No me sorprende descubrir estas hermosas piezas que hoy te presento. Hablar de Van Cleef & Arpels es hablar de poesía en forma de joya. La Maison francesa ha demostrado en cada creación que la relojería no se trata solo de mostrar el pasar del tiempo, sino una danza entre sueño y excelencia artesanal. Este año, la firma vuelve a sorprender con una dupla de creaciones que parecen salidas de un cuento de hadas: los cronógrafos Perlée Extraordinaire Fruits Enchantés Myrtille y Framboise.
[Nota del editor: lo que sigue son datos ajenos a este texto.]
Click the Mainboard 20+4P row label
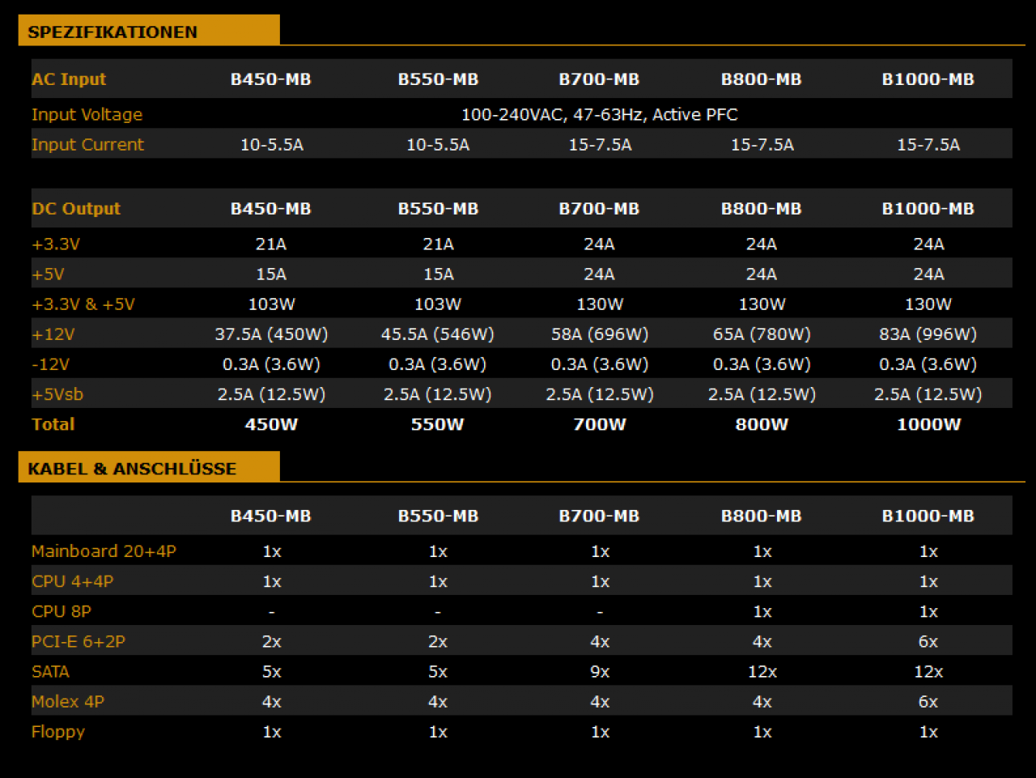The image size is (1036, 778). pyautogui.click(x=104, y=551)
Dos modelos que han sido inspirados en la naturaleza, tema recurrente en el imaginario mundo de Van Cleef & Arpels desde su fundación, estos relojes celebran la dulzura de los frutos del bosque y el poder de las artes decorativas que la Maison domina como nadie. El resultado son dos pequeñas obras maestras que combinan innovación técnica, savoir-faire tradicional y una estética encantadora que convierte el paso del tiempo en un deleite.
La línea Perlée es reconocida por sus hermosas características que enmarcan cada creación, un colorido escenario en el cual convergen el color, la textura y el volumen. En este caso, la caja redonda se rodea de un engaste de perlas de oro que atrapan la luz y refuerzan el carácter joyero de la pieza.
En el corazón de cada reloj, bayas voluptuosas (ya sean arándanos en el modelo Myrtille o frambuesas en el modelo Framboise- se despliegan con un realismo sorprendente. La técnica façonné, desarrollada en exclusiva por Van Cleef & Arpels en 2023, permite recrear las formas curvas y translúcidas de la fruta bañada por el sol.
Alrededor, delicados toques de follaje pintados en miniatura sobre un fondo de oro texturizado evocan un paisaje natural en miniatura. Es como llevar en la muñeca un pequeño cuadro en el que el tiempo se mide en ritmo de estaciones.
El encuentro entre las hadas y los frutos
En el universo de Van Cleef & Arpels, las hadas son protagonistas recurrentes: seres alados que simbolizan la magia, la belleza y el carácter lúdico del tiempo. En los Fruits Enchantés, dos de ellas, esculpidas en oro rosa o blanco, se integran con gracia en la escena frutal. Sus alas, engastadas con diamantes, brillan en contraste con el color vivo de las bayas, aportando un halo etéreo y onírico.
Como detalles encantadores, el reverso de cada caja guarda un grabado simbólico: una mariposa para el modelo Myrtille y una catarina para el Framboise. Elementos que refuerzan la conexión de estas piezas con la naturaleza y su riqueza inagotable.